- _Passage_:
Am currently reading 'In Evil Hour'
How many have you managed so far enfield?
To be honest this is the first. Question to those who have read it. Is there a prequel?

The story is around an South American town split and resentful after an obviously bloody civil conflict, but no references are made as to when and what occurred.

He builds characters well and I find myself liking the Mayor and the Priest, more that the petty-minded villagers, in spite of their influence and power. There go my working class ideals! :mrgreen:
Many of his novels are set in 'Macondo' - a regional town, often unnamed, on a river, at a time after civil war, often under military or dictatorial rule, rotting in bureaucracy, with ruling families and the poor, priest-soaked, lot of sexual desire and 'misbehaviour', death lurking, often violent, during times when it seems that nothing can change but everything needs to, with rich foreigners and implied massacres... I can't remember 'In Evil Hour' clearly, over 20 years since i read it, but a lot of his work is self-referential, the same characters emerge, events are referred to over again, particularly civil war, and military leaders, like Colonel/General Aureliano Buendia, revolutionary leader and brigand. There is no prequel as such - but 'Macondo' makes its first appearance (I think) in 100 years of Solitude, which was my starting point for Marquez and the book that ensured him the Nobel prize... In summary - his two major themes are the impossibility and cost of being Latin American and retaining human dignity and the equal impossibility/cost of being in love...

- _To do_:
1) Copy the part of the book discussion that opens with the words containing "To be honest" and closes with "and what occurred.".
2) Reproduce the part of the records that opens with the line containing "You are a computer-use agent." and closes at the end of the records. Leave the pictures out of your answer.

- _Dataset entries_:
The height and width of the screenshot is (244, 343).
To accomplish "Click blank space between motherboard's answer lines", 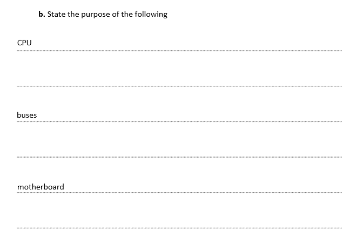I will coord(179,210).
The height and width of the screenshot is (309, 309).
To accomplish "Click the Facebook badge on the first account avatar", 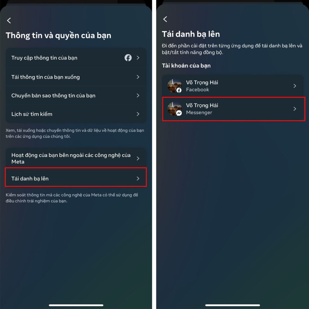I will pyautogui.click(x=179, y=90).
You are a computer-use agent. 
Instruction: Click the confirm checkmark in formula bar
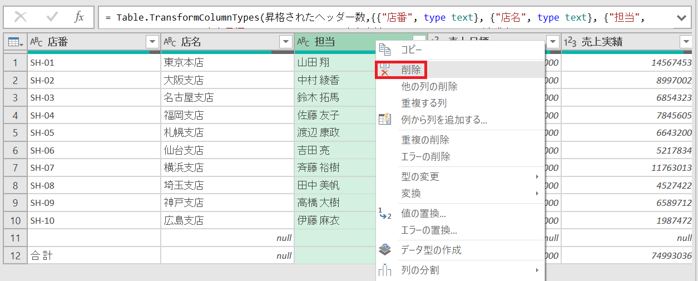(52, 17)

- _Exercise responses_:
1)
To be honest this is the first. Question to those who have read it. Is there a prequel?

The story is around an South American town split and resentful after an obviously bloody civil conflict, but no references are made as to when and what occurred.

2)
You are a computer-use agent. 
Instruction: Click the confirm checkmark in formula bar
(52, 17)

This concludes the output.